Operário de 27 anos é encontrado morto após trator afundar em tanque de lama em mineradora de SP
O corpo de Vitor Gabriel da Mota, de 27 anos, foi localizado na tarde desta sexta-feira (27) após mais de 48 horas de buscas intensivas. O operário ficou soterrado quando o trator que operava tombou e afundou em um tanque com lama em uma mineradora de Corumbataí, no interior de São Paulo.
Detalhes do acidente e resgate complexo
O acidente ocorreu por volta das 15h de quarta-feira (25), quando Vitor Gabriel realizava uma manobra na área rural. Segundo o Boletim de Ocorrência, o veículo tombou e afundou no tanque de lama, onde a lagoa possui dimensões aproximadas de dois campos de futebol e cerca de 14 metros de profundidade. A máquina estava submersa a 4 metros.
Equipes do Corpo de Bombeiros e da Defesa Civil trabalharam incessantemente para localizar a vítima. Inicialmente, tentaram mergulho autônomo, mas a operação foi inviabilizada devido à alta densidade dos rejeitos, que dificultavam a visibilidade e a movimentação.
Em seguida, utilizaram uma retroescavadeira e cabo de aço para içar o trator de aproximadamente 15 toneladas. No entanto, o cabo se rompeu devido ao peso do maquinário e à instabilidade do solo argiloso, fazendo com que o veículo afundasse ainda mais.
Últimos momentos de contato e angústia familiar
Durante aproximadamente três horas após o acidente, Vitor Gabriel permaneceu dentro da cabine do trator, que é totalmente fechada e vedada, mantendo contato com as equipes de resgate por rádio. Segundo relatos, ele chegou a pedir que seus colegas transmitissem uma mensagem para sua mãe.
"Fiquei sabendo que pediu para os colegas me dizerem que ele me amava muito", contou Raquel Oliveira, mãe do operário, em entrevista. A dona de casa de 48 anos descreveu os últimos dias como extremamente difíceis, marcados por espera e angústia. "Não tenho mais esperança de o meu filho estar vivo. Só quero que encontre o corpo o mais rápido possível", declarou.

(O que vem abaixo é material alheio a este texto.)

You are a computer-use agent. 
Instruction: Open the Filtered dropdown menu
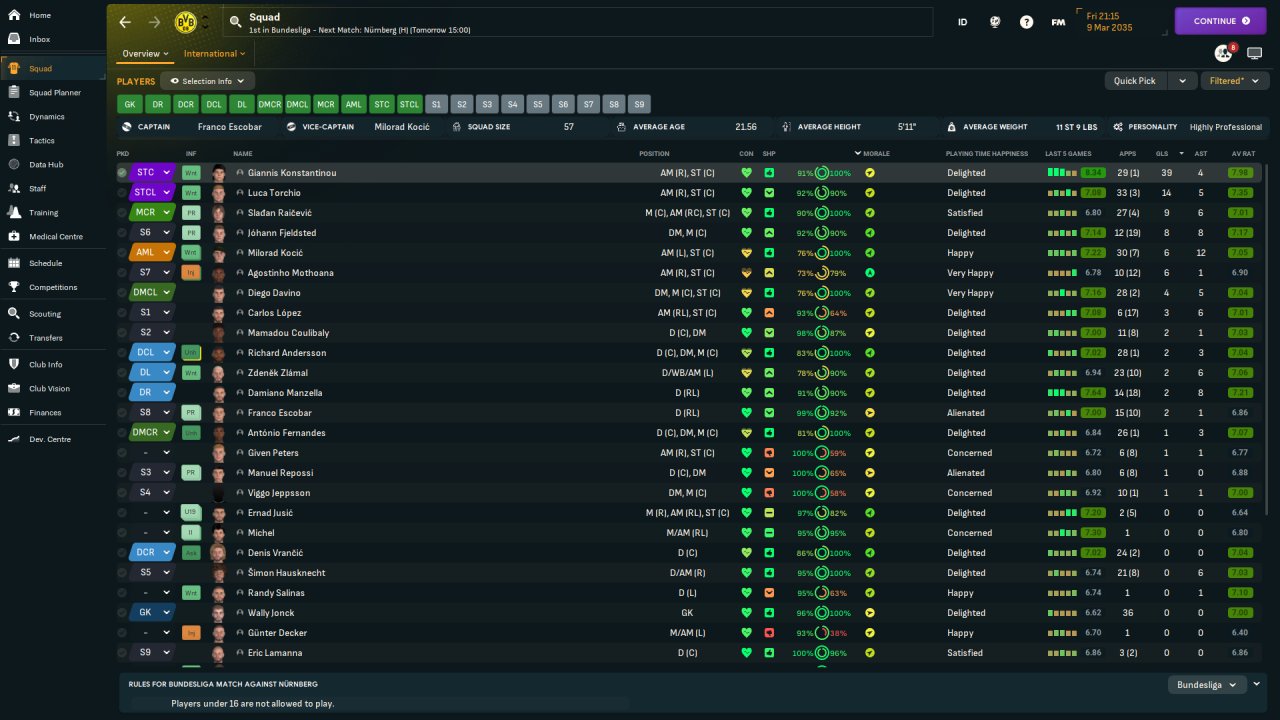click(1233, 81)
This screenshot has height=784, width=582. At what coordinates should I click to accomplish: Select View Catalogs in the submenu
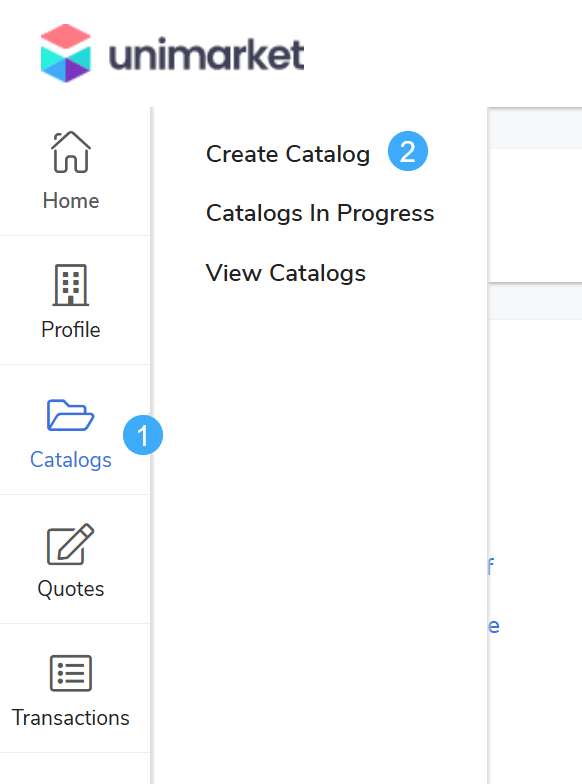pyautogui.click(x=286, y=273)
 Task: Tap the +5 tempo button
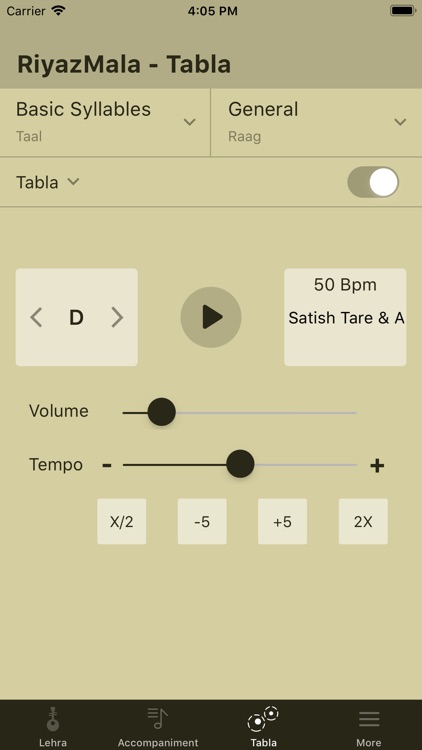point(282,521)
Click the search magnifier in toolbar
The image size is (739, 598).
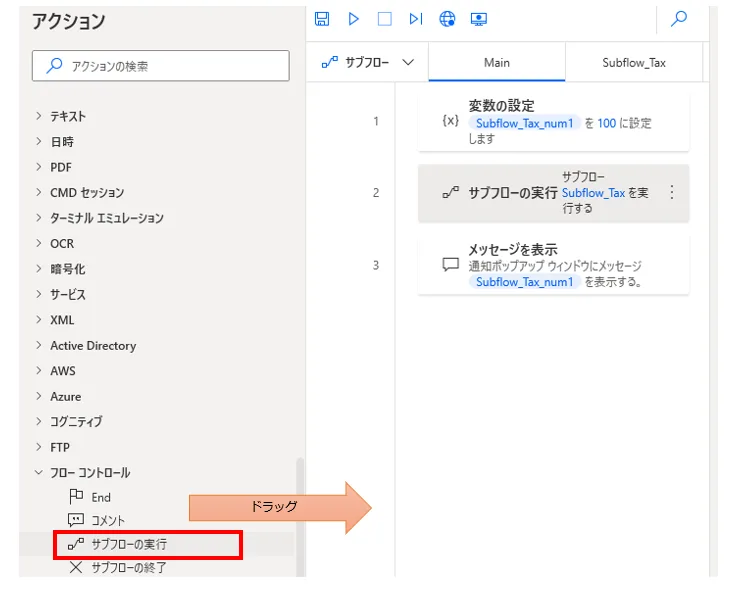click(x=678, y=19)
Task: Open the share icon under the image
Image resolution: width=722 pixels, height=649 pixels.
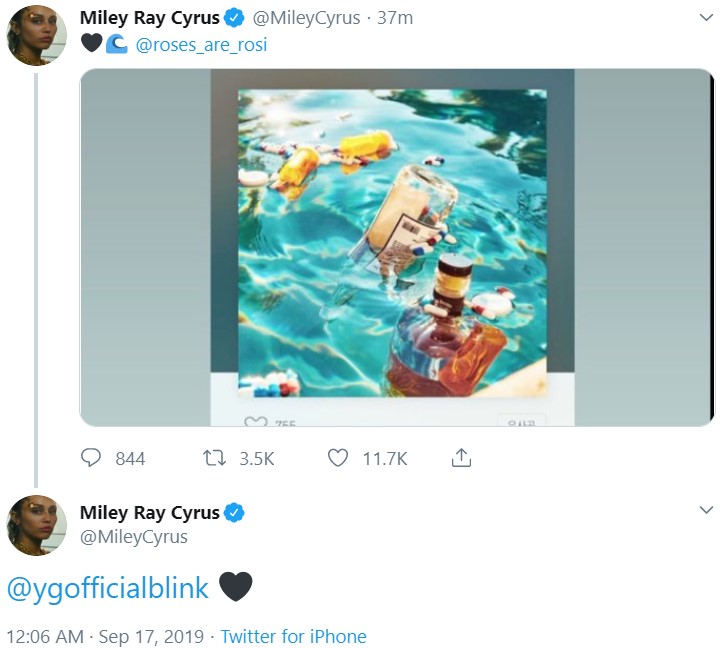Action: pyautogui.click(x=461, y=459)
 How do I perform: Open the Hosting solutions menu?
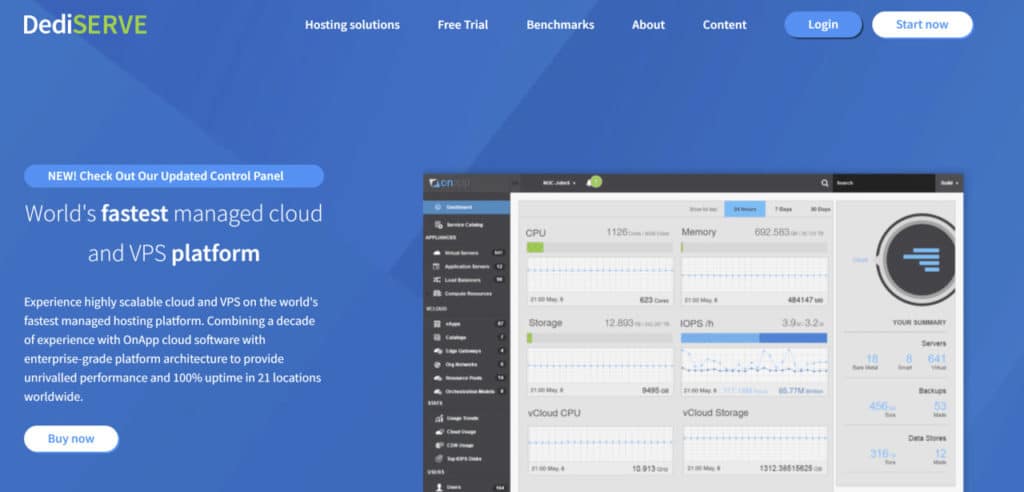click(352, 25)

Operação de dragagem e posicionamento da empresa
Diante das dificuldades, as equipes optaram por uma estratégia de dragagem, utilizando duas dragas da própria mineradora para remover o material de rejeitos para outro açude, permitindo o acesso à cabine da máquina e à vítima.
O capitão do Corpo de Bombeiros, João Laso, destacou a complexidade da operação: "É um trabalho delicado, que exige paciência e que envolve riscos aos bombeiros. Temos que fazer com certa cautela devido ao risco de movimentação do maquinário sob os rejeitos".
Em nota, a mineradora responsável, Água Bonita / Extramix, lamentou o ocorrido e informou que está prestando todo o suporte necessário para o resgate. "A empresa aguarda a conclusão dos trabalhos do Corpo de Bombeiros e da Polícia e permanece à disposição das autoridades", afirmou no comunicado.
O caso segue sob investigação das autoridades competentes, que trabalham para esclarecer todas as circunstâncias do trágico acidente que tirou a vida do jovem operário.